(EXTRACTED RECORDS)
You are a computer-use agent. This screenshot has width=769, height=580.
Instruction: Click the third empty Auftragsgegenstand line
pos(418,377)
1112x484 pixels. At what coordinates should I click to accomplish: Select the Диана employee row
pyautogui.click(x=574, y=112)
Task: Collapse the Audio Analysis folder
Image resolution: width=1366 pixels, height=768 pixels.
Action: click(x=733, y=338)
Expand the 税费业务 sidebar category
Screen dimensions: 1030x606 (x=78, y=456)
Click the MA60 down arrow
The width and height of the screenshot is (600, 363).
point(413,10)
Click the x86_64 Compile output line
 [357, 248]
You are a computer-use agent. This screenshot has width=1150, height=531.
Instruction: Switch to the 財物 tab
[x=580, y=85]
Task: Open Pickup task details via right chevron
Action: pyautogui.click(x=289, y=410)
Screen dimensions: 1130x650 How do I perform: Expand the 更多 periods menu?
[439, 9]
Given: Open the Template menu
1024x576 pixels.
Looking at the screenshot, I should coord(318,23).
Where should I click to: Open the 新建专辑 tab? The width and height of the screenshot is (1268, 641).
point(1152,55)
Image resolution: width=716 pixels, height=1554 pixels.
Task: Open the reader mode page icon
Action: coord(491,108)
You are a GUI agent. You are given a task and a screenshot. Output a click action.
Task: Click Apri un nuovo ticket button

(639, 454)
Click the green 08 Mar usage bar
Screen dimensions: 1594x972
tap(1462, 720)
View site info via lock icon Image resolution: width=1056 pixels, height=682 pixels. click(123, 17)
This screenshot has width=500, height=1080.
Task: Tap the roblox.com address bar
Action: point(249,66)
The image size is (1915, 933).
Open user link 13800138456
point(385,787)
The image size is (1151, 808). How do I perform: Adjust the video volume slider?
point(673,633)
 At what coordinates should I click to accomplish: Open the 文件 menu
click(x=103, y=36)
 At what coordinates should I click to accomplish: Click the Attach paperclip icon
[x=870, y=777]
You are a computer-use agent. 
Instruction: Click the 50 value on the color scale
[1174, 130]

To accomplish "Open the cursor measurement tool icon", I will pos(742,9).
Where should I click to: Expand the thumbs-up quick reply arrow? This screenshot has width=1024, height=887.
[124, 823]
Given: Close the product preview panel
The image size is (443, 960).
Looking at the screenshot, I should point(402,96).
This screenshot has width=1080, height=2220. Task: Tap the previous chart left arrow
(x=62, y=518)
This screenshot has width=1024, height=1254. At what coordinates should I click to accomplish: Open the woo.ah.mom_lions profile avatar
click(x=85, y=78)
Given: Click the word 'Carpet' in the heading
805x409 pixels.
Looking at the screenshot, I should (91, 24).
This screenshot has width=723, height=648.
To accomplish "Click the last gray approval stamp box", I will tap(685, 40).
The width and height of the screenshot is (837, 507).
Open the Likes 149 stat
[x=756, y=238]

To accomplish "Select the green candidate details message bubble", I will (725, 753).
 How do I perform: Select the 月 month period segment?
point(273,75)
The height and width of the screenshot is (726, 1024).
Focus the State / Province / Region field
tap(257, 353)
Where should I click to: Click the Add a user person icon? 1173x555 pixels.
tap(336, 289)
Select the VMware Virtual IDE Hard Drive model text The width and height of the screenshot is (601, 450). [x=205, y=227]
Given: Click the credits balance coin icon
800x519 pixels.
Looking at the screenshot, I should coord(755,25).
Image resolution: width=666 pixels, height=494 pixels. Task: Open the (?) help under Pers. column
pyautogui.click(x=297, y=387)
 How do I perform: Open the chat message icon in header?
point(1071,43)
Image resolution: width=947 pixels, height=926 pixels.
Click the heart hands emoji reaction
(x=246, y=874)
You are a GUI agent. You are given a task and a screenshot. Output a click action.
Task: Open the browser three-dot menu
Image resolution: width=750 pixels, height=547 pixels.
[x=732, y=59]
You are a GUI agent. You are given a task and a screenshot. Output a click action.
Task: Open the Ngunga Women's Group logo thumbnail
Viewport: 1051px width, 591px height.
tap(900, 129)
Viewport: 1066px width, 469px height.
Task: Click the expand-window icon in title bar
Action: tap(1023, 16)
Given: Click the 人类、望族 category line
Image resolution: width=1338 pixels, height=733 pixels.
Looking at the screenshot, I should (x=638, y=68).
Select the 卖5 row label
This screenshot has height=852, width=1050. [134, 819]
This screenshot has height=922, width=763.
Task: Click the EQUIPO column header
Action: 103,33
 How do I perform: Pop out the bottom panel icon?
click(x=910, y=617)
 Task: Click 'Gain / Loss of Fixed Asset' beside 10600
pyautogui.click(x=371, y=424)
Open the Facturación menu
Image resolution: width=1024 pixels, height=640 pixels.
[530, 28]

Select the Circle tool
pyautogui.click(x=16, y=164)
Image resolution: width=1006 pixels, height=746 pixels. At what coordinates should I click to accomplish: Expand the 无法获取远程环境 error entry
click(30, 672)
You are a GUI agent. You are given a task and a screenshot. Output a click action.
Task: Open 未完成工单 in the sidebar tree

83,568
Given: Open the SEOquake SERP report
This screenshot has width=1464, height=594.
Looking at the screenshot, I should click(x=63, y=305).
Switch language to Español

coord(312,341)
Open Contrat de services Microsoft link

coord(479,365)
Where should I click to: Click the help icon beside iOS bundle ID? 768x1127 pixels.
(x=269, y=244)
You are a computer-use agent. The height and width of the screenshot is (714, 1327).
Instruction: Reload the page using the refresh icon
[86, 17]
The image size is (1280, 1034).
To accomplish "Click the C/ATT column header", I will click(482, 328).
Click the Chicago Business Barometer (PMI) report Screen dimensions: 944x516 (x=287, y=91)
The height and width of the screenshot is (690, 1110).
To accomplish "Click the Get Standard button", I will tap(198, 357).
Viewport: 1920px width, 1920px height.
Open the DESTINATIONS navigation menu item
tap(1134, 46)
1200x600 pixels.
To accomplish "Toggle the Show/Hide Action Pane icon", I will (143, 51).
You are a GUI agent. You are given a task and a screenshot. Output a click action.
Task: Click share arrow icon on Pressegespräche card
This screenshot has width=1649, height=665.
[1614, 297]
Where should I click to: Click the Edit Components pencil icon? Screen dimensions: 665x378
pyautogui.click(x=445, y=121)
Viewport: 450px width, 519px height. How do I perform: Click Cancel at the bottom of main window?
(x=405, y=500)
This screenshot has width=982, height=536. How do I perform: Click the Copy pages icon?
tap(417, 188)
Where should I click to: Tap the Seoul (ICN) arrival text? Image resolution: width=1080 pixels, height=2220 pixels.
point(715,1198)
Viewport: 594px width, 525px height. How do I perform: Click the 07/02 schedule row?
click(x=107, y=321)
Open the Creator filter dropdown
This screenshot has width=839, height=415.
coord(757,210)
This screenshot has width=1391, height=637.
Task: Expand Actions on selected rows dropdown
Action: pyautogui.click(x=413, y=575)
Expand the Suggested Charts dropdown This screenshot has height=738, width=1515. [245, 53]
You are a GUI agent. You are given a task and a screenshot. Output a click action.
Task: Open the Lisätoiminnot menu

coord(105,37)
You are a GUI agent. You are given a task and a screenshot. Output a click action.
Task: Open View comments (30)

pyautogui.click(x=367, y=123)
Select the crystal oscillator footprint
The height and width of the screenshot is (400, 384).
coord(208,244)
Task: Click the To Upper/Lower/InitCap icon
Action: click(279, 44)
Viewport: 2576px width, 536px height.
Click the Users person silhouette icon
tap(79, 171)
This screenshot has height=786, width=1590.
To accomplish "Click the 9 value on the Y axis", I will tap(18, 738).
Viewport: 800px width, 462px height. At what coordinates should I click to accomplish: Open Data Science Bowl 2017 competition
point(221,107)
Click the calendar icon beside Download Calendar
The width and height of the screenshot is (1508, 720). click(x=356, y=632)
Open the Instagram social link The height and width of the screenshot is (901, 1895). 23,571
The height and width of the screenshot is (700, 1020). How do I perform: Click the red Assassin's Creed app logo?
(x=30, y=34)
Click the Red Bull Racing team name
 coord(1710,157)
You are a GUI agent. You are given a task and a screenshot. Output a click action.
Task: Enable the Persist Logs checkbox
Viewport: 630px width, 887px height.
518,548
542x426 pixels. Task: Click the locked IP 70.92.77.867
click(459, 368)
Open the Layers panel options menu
(End EXTRACTED RECORDS)
TASK INSTRUCTIONS ::
Which lines in the data hold the string "will"? Copy each of them.

EXPECTED ANSWER ::
To accomplish "Open the cursor measurement tool icon", I will pos(742,9).
To accomplish "Click the last gray approval stamp box", I will tap(685, 40).
To accomplish "Select the green candidate details message bubble", I will (725, 753).
To accomplish "Click the C/ATT column header", I will click(482, 328).
To accomplish "Click the Get Standard button", I will tap(198, 357).
To accomplish "Toggle the Show/Hide Action Pane icon", I will (143, 51).
To accomplish "Click the 9 value on the Y axis", I will tap(18, 738).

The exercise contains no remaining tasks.